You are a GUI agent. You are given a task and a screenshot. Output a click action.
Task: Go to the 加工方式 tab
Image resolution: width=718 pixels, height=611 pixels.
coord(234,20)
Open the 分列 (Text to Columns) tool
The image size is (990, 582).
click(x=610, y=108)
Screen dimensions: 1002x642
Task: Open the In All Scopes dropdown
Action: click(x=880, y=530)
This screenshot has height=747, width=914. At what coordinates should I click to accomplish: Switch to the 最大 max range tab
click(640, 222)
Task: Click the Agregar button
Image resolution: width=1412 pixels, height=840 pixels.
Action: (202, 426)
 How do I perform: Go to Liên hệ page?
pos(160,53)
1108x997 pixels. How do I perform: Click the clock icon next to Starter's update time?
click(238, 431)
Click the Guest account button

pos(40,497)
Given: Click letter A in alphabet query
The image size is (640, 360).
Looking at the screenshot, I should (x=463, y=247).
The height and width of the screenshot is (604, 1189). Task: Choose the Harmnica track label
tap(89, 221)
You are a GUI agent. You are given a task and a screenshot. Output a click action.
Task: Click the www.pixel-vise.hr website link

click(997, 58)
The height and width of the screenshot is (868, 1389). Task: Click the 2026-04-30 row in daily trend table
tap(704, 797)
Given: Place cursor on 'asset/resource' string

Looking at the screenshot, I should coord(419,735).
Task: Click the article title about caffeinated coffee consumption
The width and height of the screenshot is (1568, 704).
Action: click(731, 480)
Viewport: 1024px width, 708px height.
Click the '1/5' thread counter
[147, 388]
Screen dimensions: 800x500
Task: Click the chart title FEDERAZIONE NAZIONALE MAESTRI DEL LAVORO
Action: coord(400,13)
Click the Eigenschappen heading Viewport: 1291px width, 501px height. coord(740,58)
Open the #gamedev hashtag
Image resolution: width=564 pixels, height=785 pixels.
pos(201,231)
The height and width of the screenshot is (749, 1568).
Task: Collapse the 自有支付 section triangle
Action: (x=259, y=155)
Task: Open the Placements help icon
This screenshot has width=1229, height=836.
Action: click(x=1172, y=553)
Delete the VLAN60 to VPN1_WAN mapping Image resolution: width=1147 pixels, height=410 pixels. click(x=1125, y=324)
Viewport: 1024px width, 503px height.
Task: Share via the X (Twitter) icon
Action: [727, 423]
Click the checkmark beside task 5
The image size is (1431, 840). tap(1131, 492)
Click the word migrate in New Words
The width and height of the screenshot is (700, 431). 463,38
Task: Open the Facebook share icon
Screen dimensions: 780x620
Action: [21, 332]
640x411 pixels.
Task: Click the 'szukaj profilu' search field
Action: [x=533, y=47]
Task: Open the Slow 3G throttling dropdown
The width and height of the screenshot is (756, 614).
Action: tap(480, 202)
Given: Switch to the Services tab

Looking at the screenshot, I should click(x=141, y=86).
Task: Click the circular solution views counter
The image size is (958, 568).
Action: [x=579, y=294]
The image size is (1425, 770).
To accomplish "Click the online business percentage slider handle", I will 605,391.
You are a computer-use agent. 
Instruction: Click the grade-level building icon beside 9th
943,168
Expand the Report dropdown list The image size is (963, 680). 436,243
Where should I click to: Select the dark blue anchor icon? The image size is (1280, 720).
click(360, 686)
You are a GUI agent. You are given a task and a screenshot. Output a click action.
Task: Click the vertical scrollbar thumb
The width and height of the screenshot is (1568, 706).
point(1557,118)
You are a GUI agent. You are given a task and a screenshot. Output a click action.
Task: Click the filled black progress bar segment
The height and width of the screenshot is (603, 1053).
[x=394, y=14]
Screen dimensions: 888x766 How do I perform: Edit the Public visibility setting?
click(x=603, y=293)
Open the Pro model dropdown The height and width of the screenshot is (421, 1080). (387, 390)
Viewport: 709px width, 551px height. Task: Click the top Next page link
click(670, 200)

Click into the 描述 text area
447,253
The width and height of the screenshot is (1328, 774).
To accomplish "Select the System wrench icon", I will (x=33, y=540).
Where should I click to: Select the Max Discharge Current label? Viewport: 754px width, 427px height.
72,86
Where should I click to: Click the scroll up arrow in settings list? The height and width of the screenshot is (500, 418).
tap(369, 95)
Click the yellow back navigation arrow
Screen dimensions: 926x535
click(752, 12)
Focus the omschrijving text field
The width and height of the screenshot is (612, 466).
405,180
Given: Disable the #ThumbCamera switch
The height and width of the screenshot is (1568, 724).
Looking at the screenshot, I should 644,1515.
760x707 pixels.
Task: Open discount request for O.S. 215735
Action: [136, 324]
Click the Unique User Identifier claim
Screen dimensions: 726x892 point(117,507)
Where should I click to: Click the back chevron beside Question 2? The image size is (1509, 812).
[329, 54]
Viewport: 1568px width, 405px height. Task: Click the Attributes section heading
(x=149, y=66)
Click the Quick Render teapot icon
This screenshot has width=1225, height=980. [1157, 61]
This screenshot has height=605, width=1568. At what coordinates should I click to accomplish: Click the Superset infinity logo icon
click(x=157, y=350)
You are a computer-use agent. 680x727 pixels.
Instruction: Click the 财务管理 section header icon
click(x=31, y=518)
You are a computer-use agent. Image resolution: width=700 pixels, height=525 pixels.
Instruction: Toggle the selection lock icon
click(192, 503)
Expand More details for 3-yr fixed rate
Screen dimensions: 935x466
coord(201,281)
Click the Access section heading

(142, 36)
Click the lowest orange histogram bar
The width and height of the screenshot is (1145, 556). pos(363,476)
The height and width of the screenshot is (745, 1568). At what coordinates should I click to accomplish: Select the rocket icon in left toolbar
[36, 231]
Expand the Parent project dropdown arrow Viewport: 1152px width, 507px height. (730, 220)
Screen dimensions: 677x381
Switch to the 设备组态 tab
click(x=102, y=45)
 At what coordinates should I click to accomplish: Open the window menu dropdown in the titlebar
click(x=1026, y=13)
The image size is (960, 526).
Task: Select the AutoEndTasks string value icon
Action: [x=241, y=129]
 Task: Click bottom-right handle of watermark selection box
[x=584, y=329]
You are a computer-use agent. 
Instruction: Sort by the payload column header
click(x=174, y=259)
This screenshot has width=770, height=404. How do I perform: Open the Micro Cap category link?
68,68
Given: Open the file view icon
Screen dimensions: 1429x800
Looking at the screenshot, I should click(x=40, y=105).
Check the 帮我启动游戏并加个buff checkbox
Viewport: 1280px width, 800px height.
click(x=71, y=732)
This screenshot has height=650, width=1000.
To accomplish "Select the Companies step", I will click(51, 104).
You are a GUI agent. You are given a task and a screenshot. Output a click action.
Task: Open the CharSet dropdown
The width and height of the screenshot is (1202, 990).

▸ Exercise objective
All of the data, from the first line to the last, should be written out exactly.

▸ Your response
You are a GUI agent. You are given a task and a screenshot. Output a click action.
Task: Go to the 加工方式 tab
Image resolution: width=718 pixels, height=611 pixels.
coord(234,20)
Open the 分列 (Text to Columns) tool
The image size is (990, 582).
click(x=610, y=108)
Screen dimensions: 1002x642
Task: Open the In All Scopes dropdown
Action: click(x=880, y=530)
This screenshot has height=747, width=914. At what coordinates should I click to accomplish: Switch to the 最大 max range tab
click(640, 222)
Task: Click the Agregar button
Image resolution: width=1412 pixels, height=840 pixels.
Action: (202, 426)
 How do I perform: Go to Liên hệ page?
pos(160,53)
1108x997 pixels. How do I perform: Click the clock icon next to Starter's update time?
click(238, 431)
Click the Guest account button

pos(40,497)
Given: Click letter A in alphabet query
The image size is (640, 360).
Looking at the screenshot, I should (x=463, y=247).
The height and width of the screenshot is (604, 1189). Task: Choose the Harmnica track label
tap(89, 221)
You are a GUI agent. You are given a task and a screenshot. Output a click action.
Task: Click the www.pixel-vise.hr website link

click(997, 58)
The height and width of the screenshot is (868, 1389). Task: Click the 2026-04-30 row in daily trend table
tap(704, 797)
Given: Place cursor on 'asset/resource' string

Looking at the screenshot, I should coord(419,735).
Task: Click the article title about caffeinated coffee consumption
The width and height of the screenshot is (1568, 704).
Action: click(731, 480)
Viewport: 1024px width, 708px height.
Click the '1/5' thread counter
[147, 388]
Screen dimensions: 800x500
Task: Click the chart title FEDERAZIONE NAZIONALE MAESTRI DEL LAVORO
Action: coord(400,13)
Click the Eigenschappen heading Viewport: 1291px width, 501px height. coord(740,58)
Open the #gamedev hashtag
Image resolution: width=564 pixels, height=785 pixels.
pos(201,231)
The height and width of the screenshot is (749, 1568).
Task: Collapse the 自有支付 section triangle
Action: (x=259, y=155)
Task: Open the Placements help icon
This screenshot has width=1229, height=836.
Action: click(x=1172, y=553)
Delete the VLAN60 to VPN1_WAN mapping Image resolution: width=1147 pixels, height=410 pixels. click(x=1125, y=324)
Viewport: 1024px width, 503px height.
Task: Share via the X (Twitter) icon
Action: [727, 423]
Click the checkmark beside task 5
The image size is (1431, 840). tap(1131, 492)
Click the word migrate in New Words
The width and height of the screenshot is (700, 431). 463,38
Task: Open the Facebook share icon
Screen dimensions: 780x620
Action: [21, 332]
640x411 pixels.
Task: Click the 'szukaj profilu' search field
Action: [x=533, y=47]
Task: Open the Slow 3G throttling dropdown
The width and height of the screenshot is (756, 614).
Action: tap(480, 202)
Given: Switch to the Services tab

Looking at the screenshot, I should click(x=141, y=86).
Task: Click the circular solution views counter
The image size is (958, 568).
Action: [x=579, y=294]
The image size is (1425, 770).
To accomplish "Click the online business percentage slider handle", I will 605,391.
You are a computer-use agent. 
Instruction: Click the grade-level building icon beside 9th
943,168
Expand the Report dropdown list The image size is (963, 680). 436,243
Where should I click to: Select the dark blue anchor icon? The image size is (1280, 720).
click(360, 686)
You are a GUI agent. You are given a task and a screenshot. Output a click action.
Task: Click the vertical scrollbar thumb
The width and height of the screenshot is (1568, 706).
point(1557,118)
You are a GUI agent. You are given a task and a screenshot. Output a click action.
Task: Click the filled black progress bar segment
The height and width of the screenshot is (603, 1053).
[x=394, y=14]
Screen dimensions: 888x766 How do I perform: Edit the Public visibility setting?
click(x=603, y=293)
Open the Pro model dropdown The height and width of the screenshot is (421, 1080). (387, 390)
Viewport: 709px width, 551px height. Task: Click the top Next page link
click(670, 200)

Click into the 描述 text area
447,253
The width and height of the screenshot is (1328, 774).
To accomplish "Select the System wrench icon", I will (x=33, y=540).
Where should I click to: Select the Max Discharge Current label? Viewport: 754px width, 427px height.
72,86
Where should I click to: Click the scroll up arrow in settings list? The height and width of the screenshot is (500, 418).
tap(369, 95)
Click the yellow back navigation arrow
Screen dimensions: 926x535
click(752, 12)
Focus the omschrijving text field
The width and height of the screenshot is (612, 466).
405,180
Given: Disable the #ThumbCamera switch
The height and width of the screenshot is (1568, 724).
Looking at the screenshot, I should 644,1515.
760x707 pixels.
Task: Open discount request for O.S. 215735
Action: [136, 324]
Click the Unique User Identifier claim
Screen dimensions: 726x892 point(117,507)
Where should I click to: Click the back chevron beside Question 2? The image size is (1509, 812).
[329, 54]
Viewport: 1568px width, 405px height. Task: Click the Attributes section heading
(x=149, y=66)
Click the Quick Render teapot icon
This screenshot has width=1225, height=980. [1157, 61]
This screenshot has height=605, width=1568. At what coordinates should I click to accomplish: Click the Superset infinity logo icon
click(x=157, y=350)
You are a computer-use agent. 680x727 pixels.
Instruction: Click the 财务管理 section header icon
click(x=31, y=518)
You are a computer-use agent. Image resolution: width=700 pixels, height=525 pixels.
Instruction: Toggle the selection lock icon
click(192, 503)
Expand More details for 3-yr fixed rate
Screen dimensions: 935x466
coord(201,281)
Click the Access section heading

(142, 36)
Click the lowest orange histogram bar
The width and height of the screenshot is (1145, 556). pos(363,476)
The height and width of the screenshot is (745, 1568). At what coordinates should I click to accomplish: Select the rocket icon in left toolbar
[36, 231]
Expand the Parent project dropdown arrow Viewport: 1152px width, 507px height. (730, 220)
Screen dimensions: 677x381
Switch to the 设备组态 tab
click(x=102, y=45)
 At what coordinates should I click to accomplish: Open the window menu dropdown in the titlebar
click(x=1026, y=13)
The image size is (960, 526).
Task: Select the AutoEndTasks string value icon
Action: [x=241, y=129]
 Task: Click bottom-right handle of watermark selection box
[x=584, y=329]
You are a computer-use agent. 
Instruction: Sort by the payload column header
click(x=174, y=259)
This screenshot has width=770, height=404. How do I perform: Open the Micro Cap category link?
68,68
Given: Open the file view icon
Screen dimensions: 1429x800
Looking at the screenshot, I should click(x=40, y=105).
Check the 帮我启动游戏并加个buff checkbox
Viewport: 1280px width, 800px height.
click(x=71, y=732)
This screenshot has height=650, width=1000.
To accomplish "Select the Companies step", I will click(51, 104).
You are a GUI agent. You are given a task and a screenshot. Output a click action.
Task: Open the CharSet dropdown
The width and height of the screenshot is (1202, 990).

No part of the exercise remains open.